Quels diables de noms Harren le Noir avait pu donner à ses tours, le souvenir s’en était perdu depuis des siècles. On les appelait à présent tour de l’Horreur, tour de la Veuve, tour Plaintive, tour des Spectres et tour Bûcher-du-Roi. Arya couchait, dans les caves caverneuses de la tour Plaintive, au creux d’une niche jonchée de paille. Libre de se laver autant qu’elle le désirait, elle avait de l’eau, un morceau de savon. Le travail était dur, mais pas plus dur qu’auparavant les milles et les milles de marche quotidiens. Et Belette n’était pas forcée comme Arry de chercher des vers et des punaises pour se nourrir ; elle avait chaque jour sa ration de pain, du ragoût d’orge où se soupçonnaient navets et carottes et même, une fois par quinzaine, une bouchée de viande.

Tourte était encore moins mal loti ; on l’avait affecté aux cuisines, et il logeait dans la rotonde de pierre à voûte en coupole qui, vaste à elle seule comme un monde, les abritait.
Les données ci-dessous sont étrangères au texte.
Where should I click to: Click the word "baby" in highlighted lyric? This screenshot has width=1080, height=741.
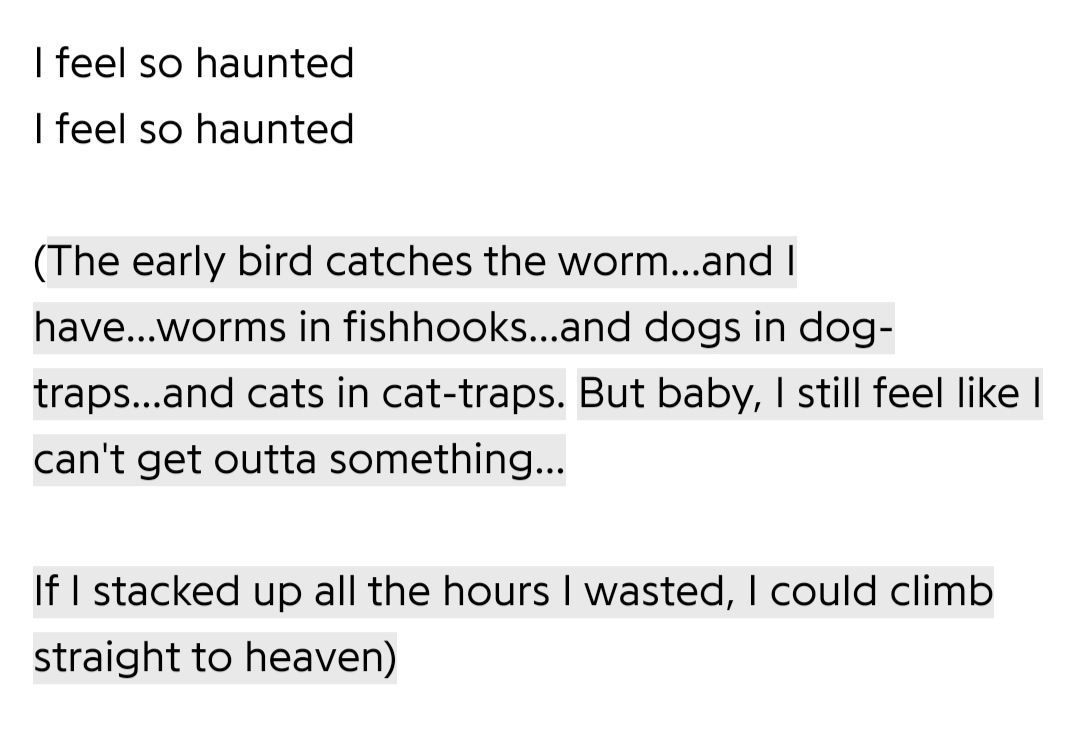(708, 394)
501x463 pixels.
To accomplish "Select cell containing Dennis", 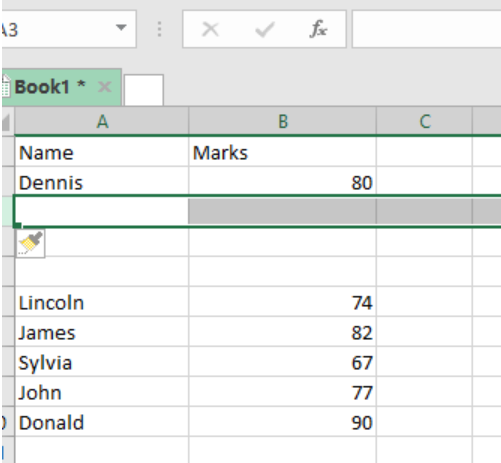I will (x=102, y=182).
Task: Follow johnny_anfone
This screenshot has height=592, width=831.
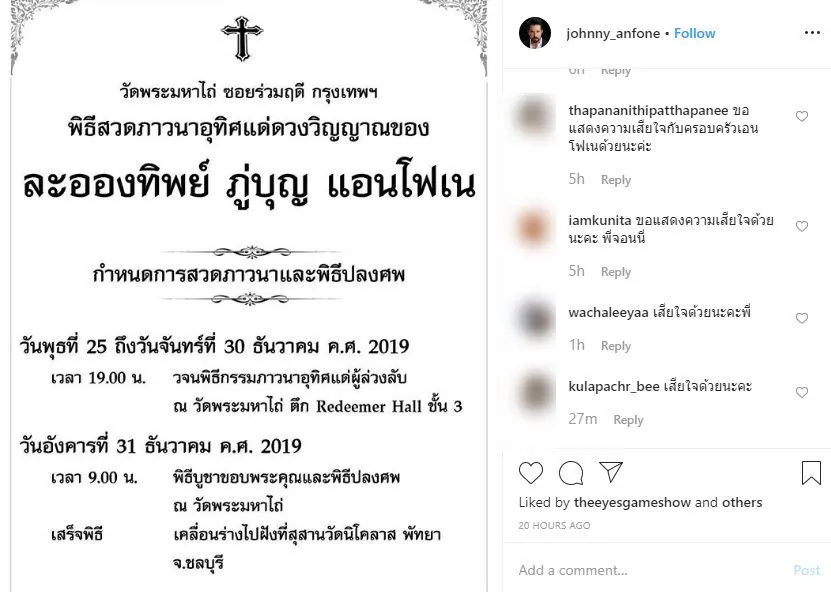Action: [x=694, y=33]
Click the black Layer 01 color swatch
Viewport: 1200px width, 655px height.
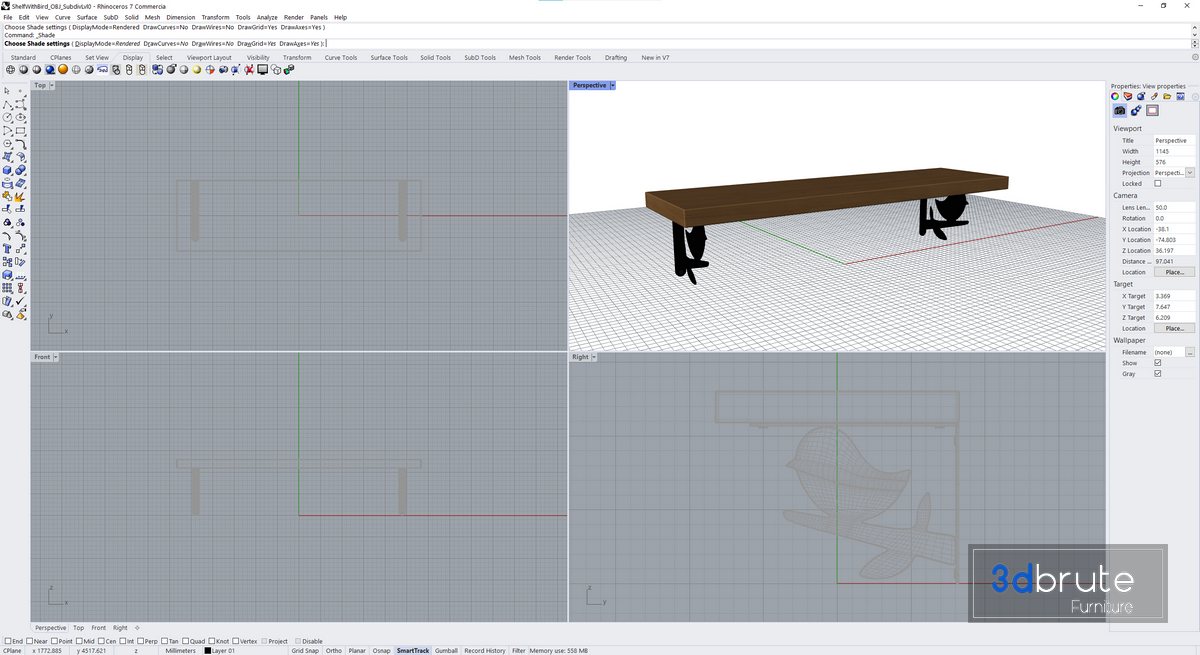pyautogui.click(x=208, y=651)
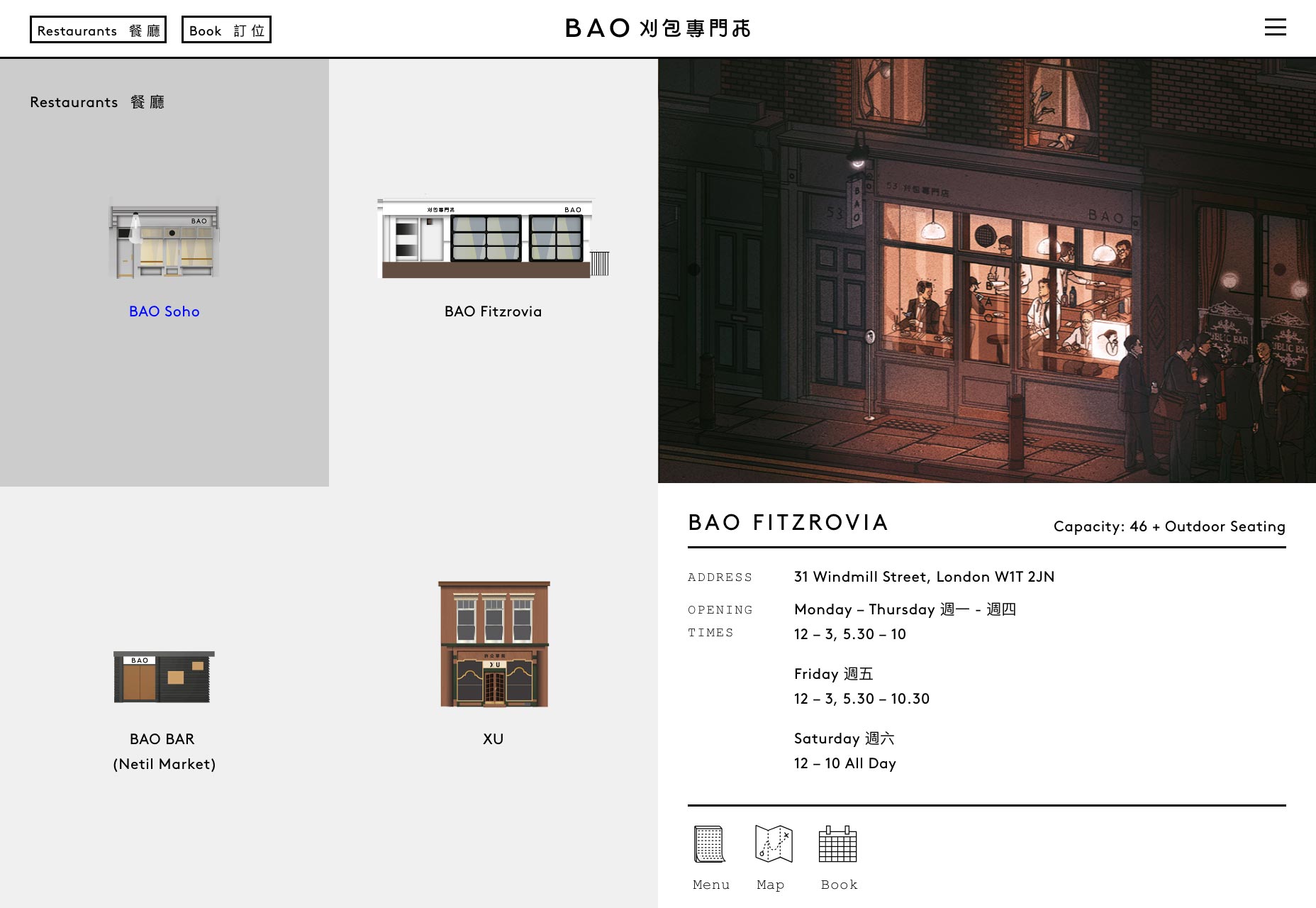Go to BAO Soho link
This screenshot has width=1316, height=908.
pos(164,311)
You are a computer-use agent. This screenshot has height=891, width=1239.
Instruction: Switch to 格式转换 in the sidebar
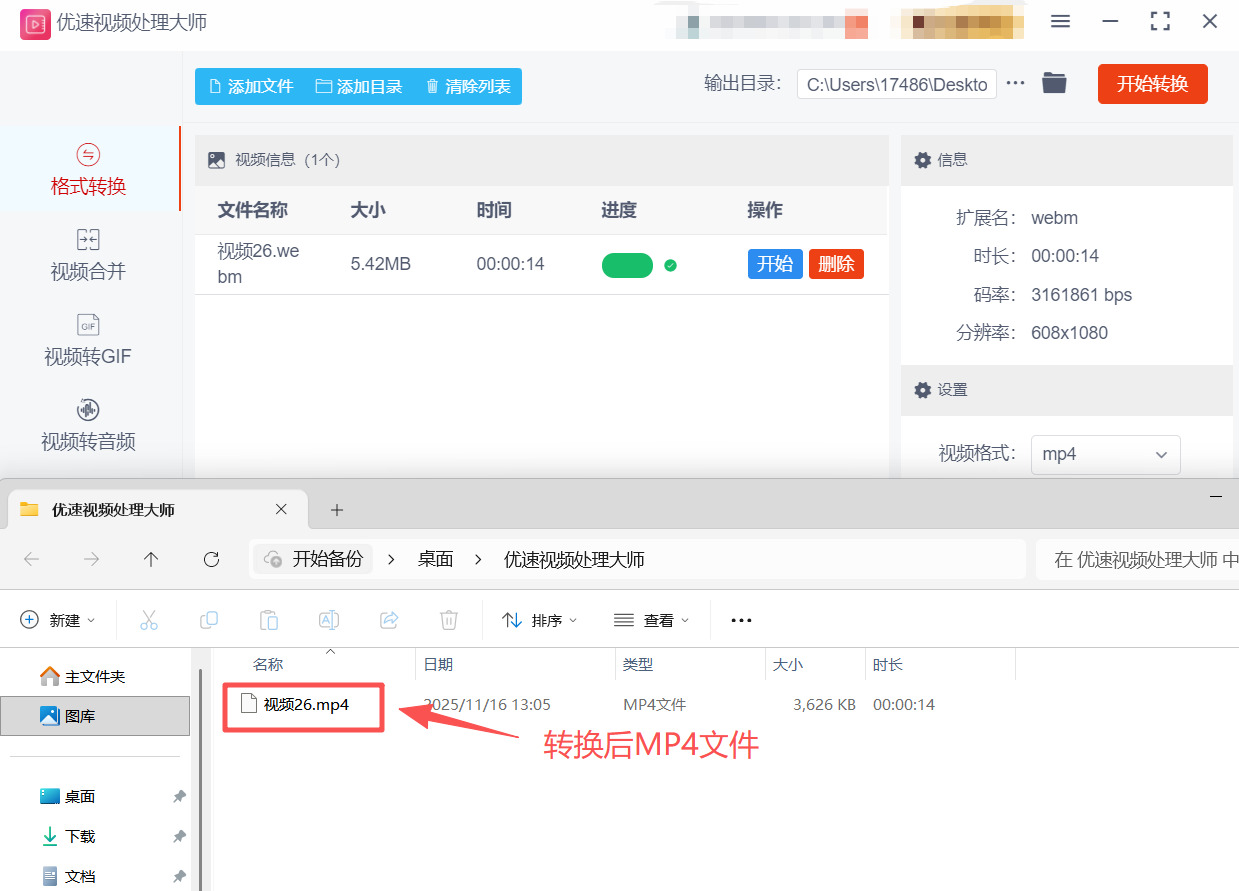88,170
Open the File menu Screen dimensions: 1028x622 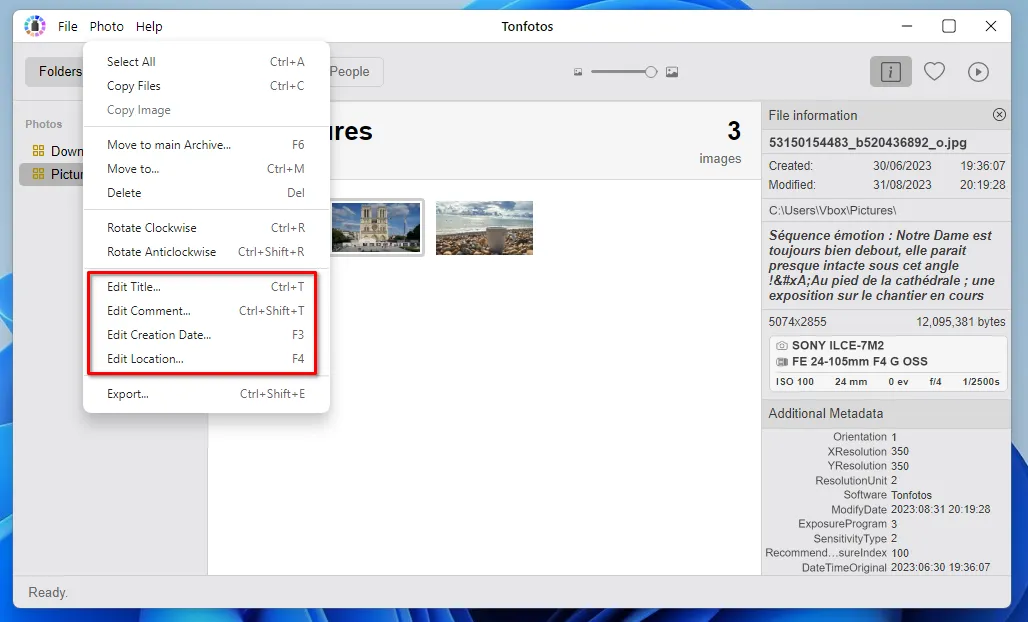67,26
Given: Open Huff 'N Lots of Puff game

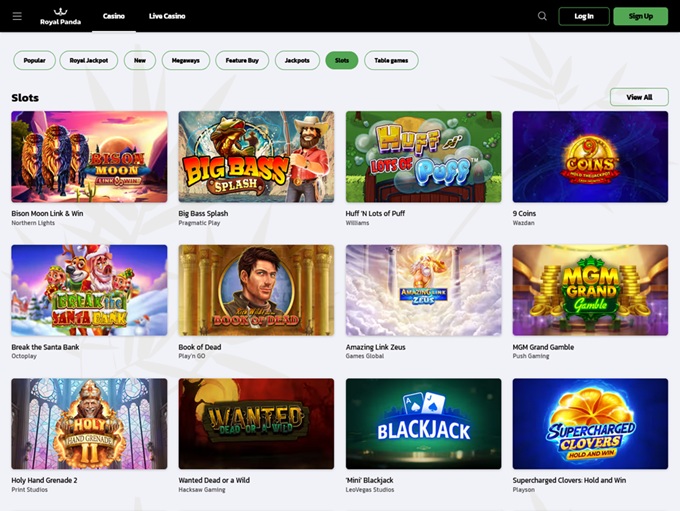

Tout comme ses compagnons d’infortune, Arya prenait ses repas au sous-sol, à la table de Weese, mais il lui arrivait de se voir désigner pour aider au service, et elle en profitait pour dérober quelques instants de bavardage avec Tourte. Incapable de se rappeler qu’elle était devenue Belette, il persistait, tout en sachant qu’elle était une fille, à l’appeler Arry. Un jour, il essaya de lui glisser en douce une tarte aux pommes brûlante, mais il s’y prit si gauchement que deux cuisiniers s’en aperçurent et, après l’avoir délesté de son larcin, le rossèrent avec une énorme louche de bois.

Comme on avait envoyé Gendry à la forge, Arya le voyait rarement. Quant à ceux avec qui elle s’échinait, elle préférait ignorer jusqu’à leurs noms. Connaître les gens ne servait qu’à vous rendre leur mort encore plus pénible. Plus âgés qu’elle pour la plupart, ils la laissaient d’ailleurs tranquille dans non coin.

Victime de son gigantisme même, Harrenhal se révélait gravement délabré. Détentrice du château comme banneret des Tully, lady Whent avait occupé les seuls tiers inférieurs de deux des cinq tours et laissé le reste crouler. La modeste maisonnée demeurée sur place après la fuite de sa dame ne pouvant suffire à assumer ne fut-ce que les premiers besoins de tous les chevaliers, seigneurs et prisonniers de haut parage amenés par lui, lord Tywin s’était vu contraint à razzier des serviteurs tout autant qu’à piller provisions et fourrage. La rumeur lui attribuait le projet de rétablir Harrenhal dans toute sa gloire et d’en faire sa résidence, une fois la guerre achevée.